**Extracted text**:
According to the Gospel of Mark, Jesus has just called the Twelve Disciples. He has been doing miraculous healings all over the Galilee and has ended up back at “home”. Scribes from Jerusalem and others thought Jesus was either demon possessed or had otherwise “gone out of his mind”. Jesus informs the naysayers that what they were saying was rubbish and that he was engaged in overthrowing the strongman (Satan) and plundering hell. Jesus’ family of origin tries to do an intervention to get him to stop saying and doing things that brought shame and suspicion on the family name. He rebukes them and puts human family ties in context saying, “…’Who are my mother and my brothers?’ And looking at those who sat around him, he said, ‘Here are my mother and my brothers! Whoever does the will of God is my brother and sister and mother….’”
Did you catch that message straight from the mouth of Jesus? Those who discern and then follow the will of God are considered members of the family of God. This would mean subverting our current view of our family as the primary focus of our lives to focus first on God’s will! Peter Marty, in an article in the Christian Century entitled, “Has family become an idol?” writes, “…In the Gospels, the family is always secondary to Christ’s claim on his followers. Jesus never asks us to choose him over the devil; he asks us to choose him over the family. This message is hard for many believers to swallow. What Jesus implies is that fixating on love of family will not make one a disciple. It may even get perilously in the way. Jesus creates a new concept of family, one based not on blood but on love in action…he referred to those who do ‘the will of my Father in heaven’ as those who are his ‘brother and sister and mother.’
What’s going on in these and other utterances? Jesus is dethroning the biological family and asking us to transcend our genealogy and clan enough to become members of a larger family of faith. Family can be a beautiful means to even greater affections. But when it becomes an end in itself, our availability to and for others shrinks dramatically. That makes for a very small religion….”
Anytime we elevate things above God we engage in idolatry. Israel idolized the idea of a human as King instead of their savior God. Jesus’ ministry was shaking up the power structures and causing distress – he must be out of his mind saying that God’s will is the most important thing for humans to focus on. In current times we idolize not only the biologic family but political party affiliations, uncritical nationalism in the guise of patriotism, Facebook and other social media groups and platforms, Bible interpretations, money, power and prestige/celebrity, acquisition, etc. Possibly because of this we see our congregations shrinking and religion being marginalized – we are living into a very small religion indeed.
The way forward is to put God’s will first. We will all need to be intentional about this and engage in more consistent prayer and study. We will also need to focus on the needs of our brothers and sisters in the faith before our own needs. If we do not, then the Bible is clear on what God will do. I’m certain that no one here want to live in that reality. May God’s love save us from our love of idols! Amen.

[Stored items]
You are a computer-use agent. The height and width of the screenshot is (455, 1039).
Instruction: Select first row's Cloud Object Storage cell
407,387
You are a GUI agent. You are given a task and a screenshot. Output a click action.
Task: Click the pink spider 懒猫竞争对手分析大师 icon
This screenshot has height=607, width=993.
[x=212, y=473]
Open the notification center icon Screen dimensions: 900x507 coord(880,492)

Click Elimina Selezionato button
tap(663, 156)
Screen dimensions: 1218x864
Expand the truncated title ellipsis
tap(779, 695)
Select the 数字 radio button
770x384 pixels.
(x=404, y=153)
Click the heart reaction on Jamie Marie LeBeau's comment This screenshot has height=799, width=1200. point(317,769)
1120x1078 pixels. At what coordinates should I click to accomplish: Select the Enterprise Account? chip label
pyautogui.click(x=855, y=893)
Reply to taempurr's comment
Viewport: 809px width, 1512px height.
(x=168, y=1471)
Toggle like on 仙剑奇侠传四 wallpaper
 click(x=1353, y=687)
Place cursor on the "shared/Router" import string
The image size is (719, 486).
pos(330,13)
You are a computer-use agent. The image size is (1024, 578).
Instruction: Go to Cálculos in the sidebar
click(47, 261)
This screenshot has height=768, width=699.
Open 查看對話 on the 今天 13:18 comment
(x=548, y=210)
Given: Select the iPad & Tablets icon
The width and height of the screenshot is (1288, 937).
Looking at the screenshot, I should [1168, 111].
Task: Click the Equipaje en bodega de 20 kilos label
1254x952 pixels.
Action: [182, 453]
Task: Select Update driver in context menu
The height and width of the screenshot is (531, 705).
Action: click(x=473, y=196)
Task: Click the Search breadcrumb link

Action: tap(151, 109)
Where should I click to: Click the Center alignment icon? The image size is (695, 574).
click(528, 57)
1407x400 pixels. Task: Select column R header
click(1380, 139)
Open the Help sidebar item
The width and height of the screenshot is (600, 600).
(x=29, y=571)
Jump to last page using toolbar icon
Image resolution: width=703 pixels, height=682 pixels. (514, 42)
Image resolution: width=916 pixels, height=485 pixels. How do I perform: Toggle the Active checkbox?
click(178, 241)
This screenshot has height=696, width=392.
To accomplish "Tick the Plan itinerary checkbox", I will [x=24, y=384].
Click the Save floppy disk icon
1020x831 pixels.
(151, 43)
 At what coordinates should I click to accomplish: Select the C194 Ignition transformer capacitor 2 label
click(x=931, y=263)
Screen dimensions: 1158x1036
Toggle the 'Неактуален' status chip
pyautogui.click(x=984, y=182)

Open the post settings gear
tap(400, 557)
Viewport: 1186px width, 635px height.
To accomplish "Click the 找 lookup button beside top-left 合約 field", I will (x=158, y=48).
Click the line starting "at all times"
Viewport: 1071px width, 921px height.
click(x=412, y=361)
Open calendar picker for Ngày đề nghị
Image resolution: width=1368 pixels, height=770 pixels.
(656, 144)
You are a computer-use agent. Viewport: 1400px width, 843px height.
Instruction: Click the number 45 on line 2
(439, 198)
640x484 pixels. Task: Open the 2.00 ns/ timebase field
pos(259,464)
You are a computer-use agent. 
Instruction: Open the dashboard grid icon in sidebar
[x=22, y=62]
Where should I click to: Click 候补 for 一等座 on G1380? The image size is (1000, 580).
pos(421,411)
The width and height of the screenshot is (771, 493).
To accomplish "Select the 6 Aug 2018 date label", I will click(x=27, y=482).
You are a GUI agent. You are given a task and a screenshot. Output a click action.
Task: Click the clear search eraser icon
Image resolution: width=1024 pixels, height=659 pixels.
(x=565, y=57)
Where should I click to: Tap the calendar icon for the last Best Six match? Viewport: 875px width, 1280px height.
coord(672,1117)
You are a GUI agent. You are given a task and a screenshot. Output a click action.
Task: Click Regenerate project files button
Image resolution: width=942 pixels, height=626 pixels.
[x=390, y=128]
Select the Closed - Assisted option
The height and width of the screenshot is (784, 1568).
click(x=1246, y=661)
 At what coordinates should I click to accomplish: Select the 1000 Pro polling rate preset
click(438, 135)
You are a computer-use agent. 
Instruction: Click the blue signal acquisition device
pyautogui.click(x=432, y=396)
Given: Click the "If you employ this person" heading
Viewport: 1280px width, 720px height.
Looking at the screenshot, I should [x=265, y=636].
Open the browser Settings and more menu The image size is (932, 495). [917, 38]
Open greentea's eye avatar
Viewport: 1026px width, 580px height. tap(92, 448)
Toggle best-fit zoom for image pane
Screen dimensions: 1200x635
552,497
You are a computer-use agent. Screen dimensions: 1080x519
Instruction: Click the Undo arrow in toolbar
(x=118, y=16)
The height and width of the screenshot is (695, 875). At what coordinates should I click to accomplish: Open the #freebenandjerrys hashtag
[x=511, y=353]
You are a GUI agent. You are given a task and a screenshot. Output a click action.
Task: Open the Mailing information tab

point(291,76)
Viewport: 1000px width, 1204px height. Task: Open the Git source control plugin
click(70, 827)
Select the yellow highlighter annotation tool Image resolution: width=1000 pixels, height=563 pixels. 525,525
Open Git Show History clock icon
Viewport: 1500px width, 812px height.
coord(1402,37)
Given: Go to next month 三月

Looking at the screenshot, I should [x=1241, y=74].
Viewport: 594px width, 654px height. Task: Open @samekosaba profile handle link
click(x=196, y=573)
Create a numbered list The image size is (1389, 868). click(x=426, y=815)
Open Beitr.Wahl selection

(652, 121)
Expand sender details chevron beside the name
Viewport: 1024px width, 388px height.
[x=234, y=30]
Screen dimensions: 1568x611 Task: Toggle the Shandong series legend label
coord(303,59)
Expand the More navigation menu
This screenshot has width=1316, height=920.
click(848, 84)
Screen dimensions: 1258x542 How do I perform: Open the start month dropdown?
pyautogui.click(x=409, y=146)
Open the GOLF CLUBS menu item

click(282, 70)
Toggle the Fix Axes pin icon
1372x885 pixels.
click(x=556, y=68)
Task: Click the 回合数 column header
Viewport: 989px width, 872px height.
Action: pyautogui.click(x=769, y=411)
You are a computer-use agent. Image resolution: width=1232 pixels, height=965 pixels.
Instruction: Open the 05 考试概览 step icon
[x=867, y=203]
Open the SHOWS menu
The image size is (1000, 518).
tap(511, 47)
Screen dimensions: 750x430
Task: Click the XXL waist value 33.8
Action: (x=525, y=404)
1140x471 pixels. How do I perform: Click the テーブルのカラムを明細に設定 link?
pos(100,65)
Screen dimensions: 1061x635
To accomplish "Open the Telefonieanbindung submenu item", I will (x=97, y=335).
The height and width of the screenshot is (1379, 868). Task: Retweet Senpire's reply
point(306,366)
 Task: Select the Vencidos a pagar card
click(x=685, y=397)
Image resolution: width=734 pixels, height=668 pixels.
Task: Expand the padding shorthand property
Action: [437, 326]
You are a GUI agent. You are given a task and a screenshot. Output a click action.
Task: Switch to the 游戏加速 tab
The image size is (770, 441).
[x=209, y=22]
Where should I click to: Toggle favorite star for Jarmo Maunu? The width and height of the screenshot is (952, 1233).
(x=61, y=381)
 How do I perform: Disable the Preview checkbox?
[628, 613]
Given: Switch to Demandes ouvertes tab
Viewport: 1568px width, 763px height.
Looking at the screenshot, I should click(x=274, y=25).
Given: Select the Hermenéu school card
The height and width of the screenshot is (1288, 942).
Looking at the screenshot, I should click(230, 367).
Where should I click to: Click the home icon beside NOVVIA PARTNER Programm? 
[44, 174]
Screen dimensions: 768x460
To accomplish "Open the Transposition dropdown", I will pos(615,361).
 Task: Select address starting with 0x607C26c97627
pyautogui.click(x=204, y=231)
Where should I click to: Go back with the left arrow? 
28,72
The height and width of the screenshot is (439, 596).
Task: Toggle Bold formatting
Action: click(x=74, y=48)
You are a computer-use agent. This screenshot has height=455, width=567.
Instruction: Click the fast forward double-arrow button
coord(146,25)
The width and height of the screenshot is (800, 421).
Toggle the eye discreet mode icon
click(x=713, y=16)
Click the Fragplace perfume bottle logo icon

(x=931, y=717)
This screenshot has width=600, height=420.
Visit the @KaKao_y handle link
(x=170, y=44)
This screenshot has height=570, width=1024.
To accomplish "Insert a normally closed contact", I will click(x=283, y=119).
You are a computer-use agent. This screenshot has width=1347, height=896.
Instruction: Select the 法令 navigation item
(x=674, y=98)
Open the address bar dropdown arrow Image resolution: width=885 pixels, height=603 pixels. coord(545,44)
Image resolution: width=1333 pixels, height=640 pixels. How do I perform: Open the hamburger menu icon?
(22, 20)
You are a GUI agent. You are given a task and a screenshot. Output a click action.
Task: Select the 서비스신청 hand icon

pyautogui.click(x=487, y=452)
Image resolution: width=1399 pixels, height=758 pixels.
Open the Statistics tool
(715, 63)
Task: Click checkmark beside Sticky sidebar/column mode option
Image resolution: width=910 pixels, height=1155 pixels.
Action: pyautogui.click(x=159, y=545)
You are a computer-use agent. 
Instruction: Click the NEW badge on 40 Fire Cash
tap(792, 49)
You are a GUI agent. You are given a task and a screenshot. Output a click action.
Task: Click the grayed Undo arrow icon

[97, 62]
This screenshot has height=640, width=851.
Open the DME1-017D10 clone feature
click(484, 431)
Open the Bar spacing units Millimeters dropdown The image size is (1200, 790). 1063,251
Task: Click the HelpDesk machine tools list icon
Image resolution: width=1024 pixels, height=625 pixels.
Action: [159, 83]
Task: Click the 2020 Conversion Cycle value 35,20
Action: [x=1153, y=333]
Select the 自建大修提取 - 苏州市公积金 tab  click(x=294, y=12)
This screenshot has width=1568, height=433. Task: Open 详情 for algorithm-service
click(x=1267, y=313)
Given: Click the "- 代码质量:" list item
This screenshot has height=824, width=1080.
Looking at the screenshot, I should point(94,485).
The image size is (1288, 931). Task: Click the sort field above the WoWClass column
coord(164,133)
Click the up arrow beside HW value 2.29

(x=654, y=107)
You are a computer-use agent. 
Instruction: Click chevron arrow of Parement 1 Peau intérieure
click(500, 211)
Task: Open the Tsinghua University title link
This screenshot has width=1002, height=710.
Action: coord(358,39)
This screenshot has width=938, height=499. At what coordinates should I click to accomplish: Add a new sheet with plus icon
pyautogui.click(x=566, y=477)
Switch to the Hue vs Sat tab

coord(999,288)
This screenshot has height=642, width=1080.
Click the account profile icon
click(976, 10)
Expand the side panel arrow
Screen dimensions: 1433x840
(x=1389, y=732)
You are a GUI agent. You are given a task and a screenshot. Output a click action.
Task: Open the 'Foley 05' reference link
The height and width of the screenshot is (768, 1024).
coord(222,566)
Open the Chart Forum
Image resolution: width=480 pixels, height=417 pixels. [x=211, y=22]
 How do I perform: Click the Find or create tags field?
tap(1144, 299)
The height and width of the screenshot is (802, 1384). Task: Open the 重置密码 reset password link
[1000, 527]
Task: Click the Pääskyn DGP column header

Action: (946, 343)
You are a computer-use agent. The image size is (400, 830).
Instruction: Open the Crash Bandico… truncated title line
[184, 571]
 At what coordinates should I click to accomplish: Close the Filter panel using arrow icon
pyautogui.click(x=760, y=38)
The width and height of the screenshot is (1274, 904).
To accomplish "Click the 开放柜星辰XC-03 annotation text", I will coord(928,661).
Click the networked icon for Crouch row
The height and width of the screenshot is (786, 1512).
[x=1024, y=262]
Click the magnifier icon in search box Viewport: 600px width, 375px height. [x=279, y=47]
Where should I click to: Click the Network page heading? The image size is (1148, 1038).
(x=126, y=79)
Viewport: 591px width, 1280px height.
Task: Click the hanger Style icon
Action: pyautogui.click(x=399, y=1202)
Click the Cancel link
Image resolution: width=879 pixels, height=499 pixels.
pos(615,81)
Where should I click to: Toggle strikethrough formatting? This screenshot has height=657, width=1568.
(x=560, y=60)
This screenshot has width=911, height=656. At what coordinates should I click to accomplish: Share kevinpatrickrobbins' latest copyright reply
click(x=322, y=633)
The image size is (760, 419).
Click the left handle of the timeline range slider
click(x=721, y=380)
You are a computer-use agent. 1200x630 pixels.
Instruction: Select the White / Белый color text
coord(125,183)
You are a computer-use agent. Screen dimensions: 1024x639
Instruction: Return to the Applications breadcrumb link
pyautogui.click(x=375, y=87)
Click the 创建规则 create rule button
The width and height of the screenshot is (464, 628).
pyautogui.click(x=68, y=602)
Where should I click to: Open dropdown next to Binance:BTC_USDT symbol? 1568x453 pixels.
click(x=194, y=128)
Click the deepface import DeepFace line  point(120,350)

**Work to complete**:
a – Rewrite the passage of the text on family and idolatry starting with "Anytime we elevate" and going on through "small religion indeed.", putting "YouTube" in place of "Facebook".
b – Answer these questions from the text on family and idolatry:
(i) Who wrote the Christian Century article "Has family become an idol?"
(ii) Where had Jesus ended up after his healings around the Galilee?
(iii) What did Israel idolize instead of their savior God?

**Completed exercise**:
a –
Anytime we elevate things above God we engage in idolatry. Israel idolized the idea of a human as King instead of their savior God. Jesus’ ministry was shaking up the power structures and causing distress – he must be out of his mind saying that God’s will is the most important thing for humans to focus on. In current times we idolize not only the biologic family but political party affiliations, uncritical nationalism in the guise of patriotism, YouTube and other social media groups and platforms, Bible interpretations, money, power and prestige/celebrity, acquisition, etc. Possibly because of this we see our congregations shrinking and religion being marginalized – we are living into a very small religion indeed.

b –
(i) Peter Marty
(ii) Back at "home"
(iii) The idea of a human as King